By: Natalie Josef (View Profile)
Have you ever met anyone who found a razorblade in a Halloween treat? I heard this growing up and I remember parents being freaked out, but I don’t remember ever receiving an apple as a treat. My little-kid brain imagined a psycho killer installing some crazy metal contraption that would burst out of the apple and shred the lips off my face … actually, that’s still what I imagine. Scary!
But is there any truth to these scary stories? What really goes bump in the night?
Razorblades and Needles in Halloween Apples
True … well, kind of.
In his book, Halloween and Other Festivals of Death and Life, author Jack Satino writes that these legends started in the mid-60s and nearly all turned out to be hoaxes. Razorblades and needles were indeed found by children, but it turns out that the majority of the time, they were placed there by the children themselves to feed the rumors or to simply freak out a younger sibling. The most serious injury of all these needed only a few stitches. The candy industry supported a study in the 1980s showing the same results. Joel Best, chairperson of sociology at the University of Delaware, who researched forty years of newspapers said, “Tainted Halloween candy is a contemporary legend, spread by word of mouth, with little to support it.”

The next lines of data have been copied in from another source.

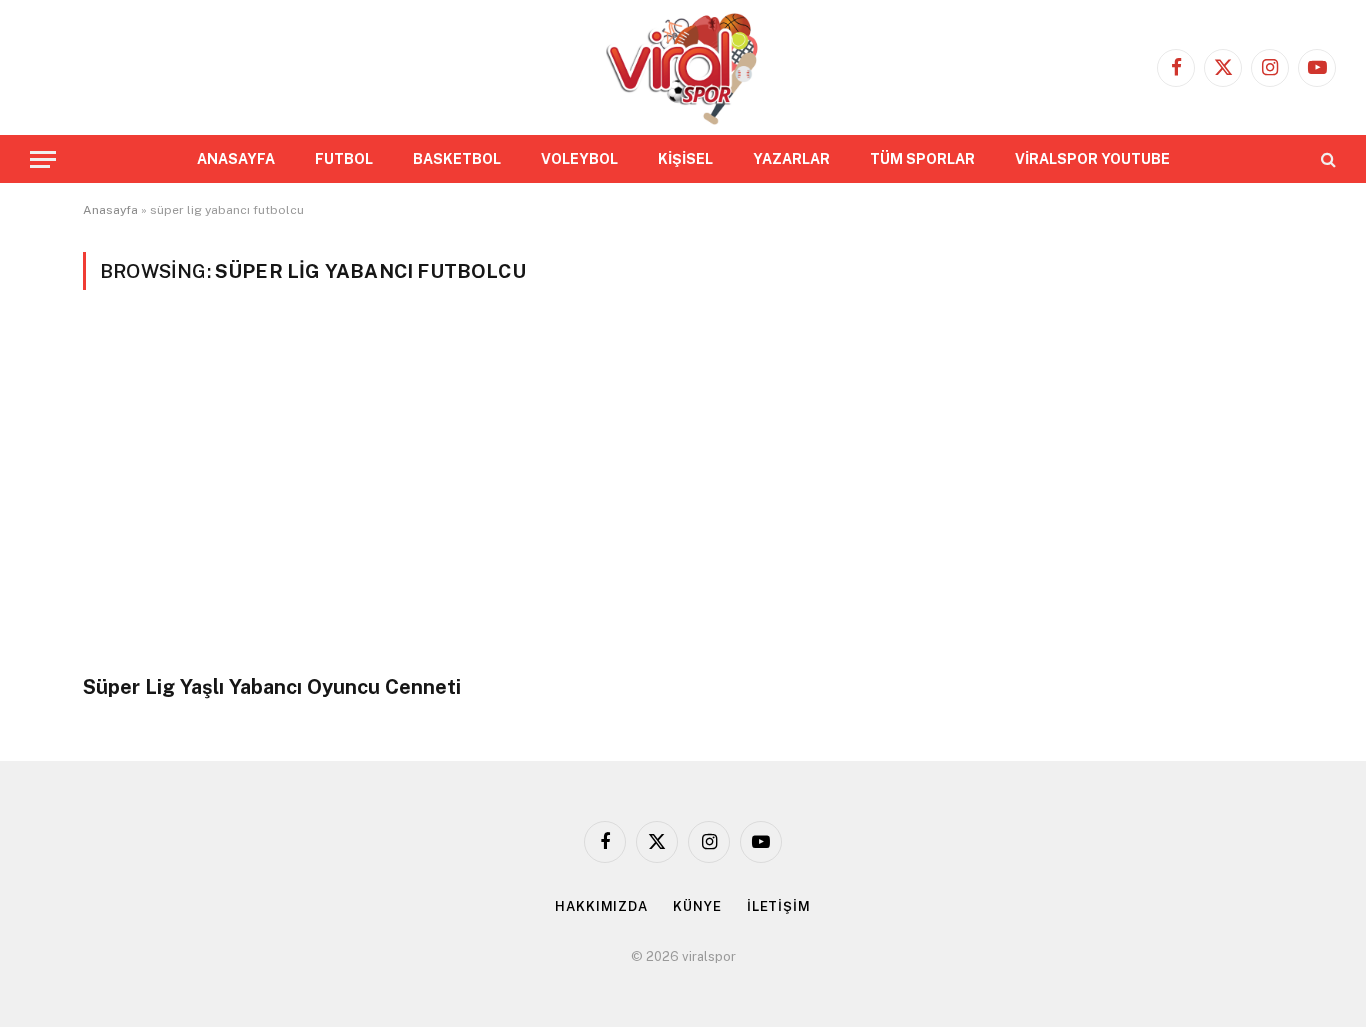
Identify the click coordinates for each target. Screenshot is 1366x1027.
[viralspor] (682, 67)
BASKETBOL (457, 159)
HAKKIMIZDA (601, 906)
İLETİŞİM (779, 906)
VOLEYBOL (579, 159)
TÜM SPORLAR (922, 159)
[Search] (1326, 159)
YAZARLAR (791, 159)
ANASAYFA (236, 159)
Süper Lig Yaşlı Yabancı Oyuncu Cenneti (272, 687)
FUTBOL (344, 159)
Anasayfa (110, 210)
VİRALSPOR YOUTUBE (1092, 159)
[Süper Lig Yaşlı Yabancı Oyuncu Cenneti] (374, 493)
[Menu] (43, 159)
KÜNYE (697, 906)
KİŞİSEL (685, 159)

Halloween Decoration or Suicide?
True
In 2005, a woman hung by a rope in a tree for hours on a moderately busy road in Delaware. She was seen by dozens of people who just assumed it was a Halloween decoration. Well, they were wrong … dead wrong. The woman had indeed committed suicide. According to Fay Glanden, wife of the town’s mayor, William Glanden, “It looked like something somebody would have rigged up.” There have also been many cases of teenagers “pretending” to hang themselves for Halloween pranks who have also died. The lesson here? Don’t commit (or pretend to commit) suicide on Halloween—who wants to end up on the Web as a casualty in an urban legend?
Bloody Mary x13
False … or is it?
Rumor has it that if you go into a darkened room, lit only with a candle, and chant “Bloody Mary” thirteen times in front of a mirror, you’ll see Mary behind your left shoulder. Then Mary will either: pull you into the mirror with her, scratch your eyes out, drive you mad, or just kill you on the spot. In older stories, Mary is an executed witch; in more modern stories, she is a victim of a car crash that left her hideously disfigured. However, she is not Mary I of England who got the nickname “Bloody Mary” for her penchant for killing young girls to bathe in their blood, which supposedly preserved her youthful appearance. Ultimately, there is no “truth” to this legend, but you can certainly freak yourself out when trying this, which is what Halloween is all about anyway.
Don’t Bury Me … I’m Not Dead
True
The story goes that a man is buried and then later they find scratch marks and additional signs of a person desperately trying to escape (why they dug up the coffin in the first place is beyond me). This legend isn’t just true—it’s ridiculously true. Thank God for modern medicine and those beeping heart machines. Back in the day, people who appeared dead (mostly due to a lead poisoning-induced coma) were pronounced dead and then buried. Being buried alive was actually common; so common in fact, that wealthy people were buried in “safety coffins,” in which the undead could ring a bell or raise a flag to let the outside world know a grave mistake had been made. “Saved by the bell” is not only a terrific TV show; it’s what people used to say when a dead dude was rescued from his premature burial.
True Hollywood Stories
True
Hello, Clarice … I seriously freaked out the first time I saw Silence of the Lambs. The “it rubs the lotion on its skin or else it gets the hose again” quote, Buffalo Bill’s weird sex skin dance, Anthony Hopkins and his fava beans thing—that’s some scary stuff. (FYI—the reason Hopkins was so terrifying in that movie is because he never blinks and he was only on camera for seventeen minutes.) The character of Buffalo Bill is based on real-life killer and grave robber, Ed Gein. When police stormed Ed’s property in 1957, they found a wide array of truly ghoulish items: human skulls on the bedposts; chairs, lampshades, socks, a vest made out of skin, and soup bowls made out of human skullcaps. Gein also inspired the characters of Norman Bates (Psycho) and Leatherface (The Texas Chainsaw Massacre).